USING signal SPX exec SPY 0dte
PLAN fade-ladder budget 2R ttl +45m regime {intraday: chop}
WHEN spot crosses above HOD AND velocity(5m) >= p95 held 120s
DO buy 1 atm P @ lean(bid, fair, 0.5)
RELOAD WHEN spot crosses above HOD band 15bp buy 1 +1 P @ fair-3c
TP 2x frac 0.5 @ fair
EXIT velocity(5m) <= p50 @ bid
INVALIDATE spot crosses above HOD band 40bpYou do not arm this. You deploy the template into your pod, and you arm it, inside an Envelope you signed. The Plan's budget 2R and the leaf's Envelope ceiling are the two numbers doing the sizing. Everything the agent does downstream is clamped by them.

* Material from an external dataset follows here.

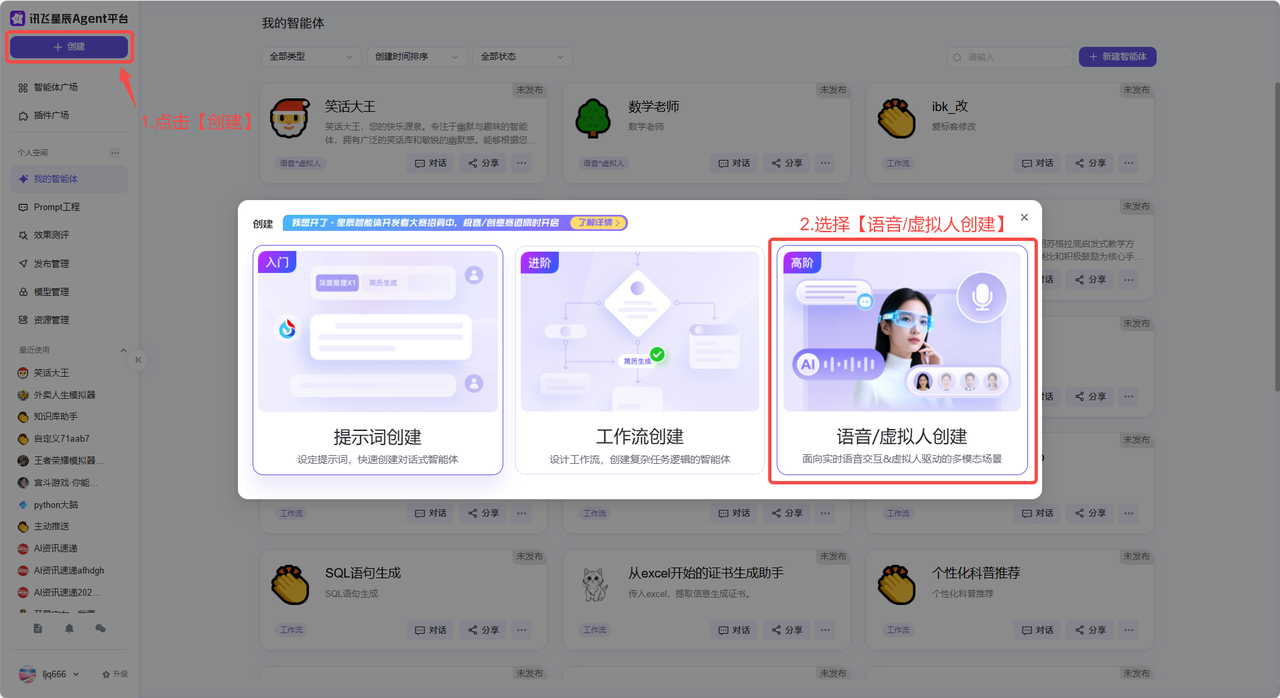
Task: Click the 创建 button in the sidebar
Action: [68, 47]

Execution is where the Interface Thesis pays off: the runtime fires the Plan in milliseconds and wakes the agent in parallel, fire-then-inform. The agent is never in the hot path. For an allocator this removes a whole category of risk you'd otherwise have to underwrite: there is no "the model hesitated for 900ms and the bracket slipped." The bracket, the invalidation, and the TTL are deterministic. The genius is rented; the execution is hosted. Host the scarcity, rent the genius.

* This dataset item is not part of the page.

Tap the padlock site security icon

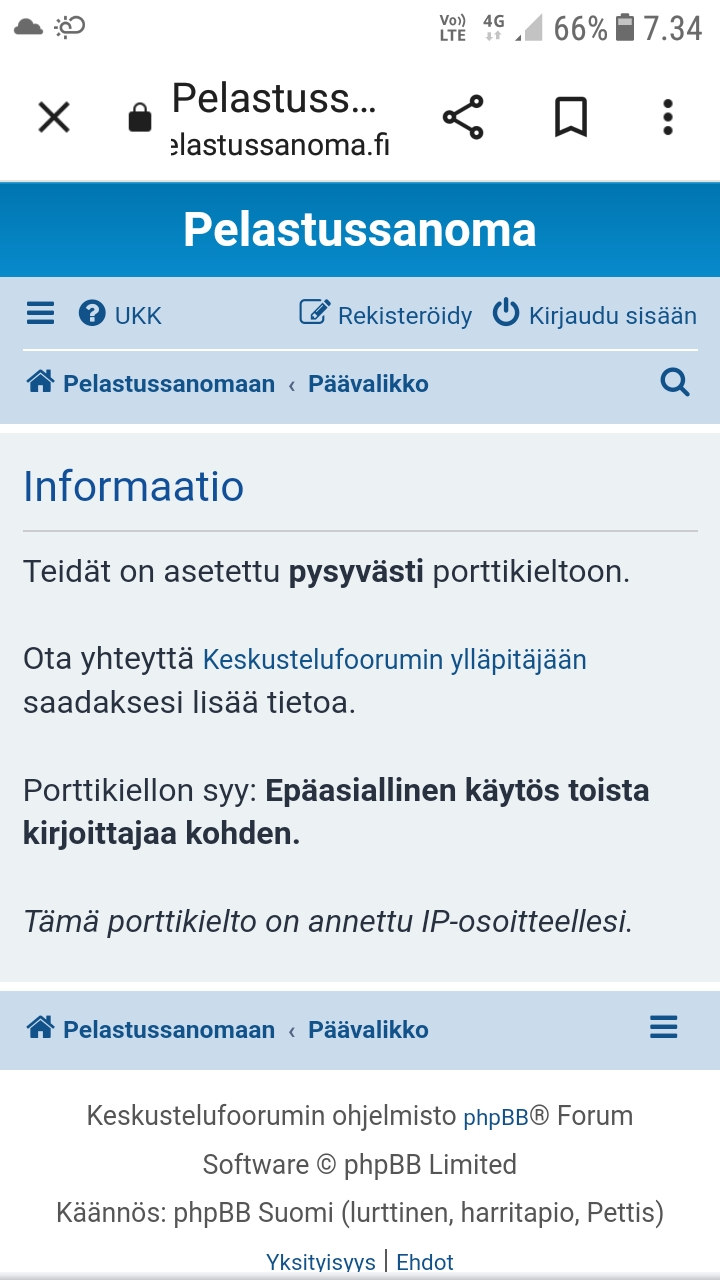(140, 119)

Comparison: what you're actually underwriting
| Dimension | Kestrel / kestrel.markets | Managed quant fund | Copy-trading / signal marketplace | Broker API + your own bot |
|---|---|---|---|---|
| Primary reader | A model (parse, cite, act) | Human IR + PM | Human follower | Human developer |
| Perception model | VIEW Frame, chart-in-text, O(new bars) | N/A (internal) | N/A | You build it |
| Agent in the hot path? | No; fire-then-inform | N/A | N/A | Usually yes |
| Latency floor | Runtime-deterministic ms | Fund infra | Signal lag | Your loop + LLM latency |
| Native interface / MCP | HTTP+SSE, SDK, CLI, MCP (equal faces) | None | App / API | Raw broker API |
| Agent-native auth (Envelope) | Yes; scope/budget/ceiling/expiry/revocation | No | No | You build it |
| Machine payment | Stripe MPP / x402 wallet or human claim | Subscription / mandate | Card | N/A |
| Evaluation honesty | Contamination-fenced Grade, VS null/VS ungated, Support flag | Audited returns (human track) | Self-reported | You measure it |
| Provenance | Certified Blotters + Grades + proof URL | Fund admin / auditor | Weak | You log it |
| Live model (custody) | BYO-broker via OAuth, no custody | Fund custodies | Broker custodies | Broker custodies |
| Data licensing | Databento as derived works + BYO Alpaca | Fund-licensed | Varies | You license |
| Activation path | Proof-before-account -> 402 Offer | Sales / DDQ | Sign up | Build |
| Pricing | Certification-priced (founding) | 2-and-20-ish | Sub / rev-share | Infra cost |
| Best for | Sizing agent-authored strategies on fenced evidence | A human track record you can DDQ | Passive following | Full control, full build burden |
Where Kestrel is not the fit
Be honest about the boundaries. If you have a real human track record with audited returns and years of live P&L, a traditional DDQ underwrites more than a Grade can: a Grade tells you a strategy held up out-of-sample; it does not tell you a person will behave under redemption pressure. If you need custody, discretionary mandates, or personalized advice, this platform deliberately doesn't offer them: it is impersonal, never advice, BYO-broker and BYO-plan for live, always. As of mid-2026: anonymous trial sims, certified Grades, shareable proof URLs, and 402 Offers with Stripe settlement are live; always-on paper presence and the human-signed live path are in build. None of it is battle-tested across a market cycle yet. An allocator should size that maturity risk the same way they'd size any other: with a ceiling.
The move
Underwriting an agent is not underwriting a person, and pretending otherwise is how desks get hurt. The discipline is narrow and mechanical: read the VS null and VS ungated gap before the return, fund a small leaf under a stable name, cap it with a signed Envelope, let Risk keep its veto, and widen only as certified Grades accrue on days the author could not have seen.
You cannot size a promise, but you can size a ceiling; allocate to the Envelope, not the pitch.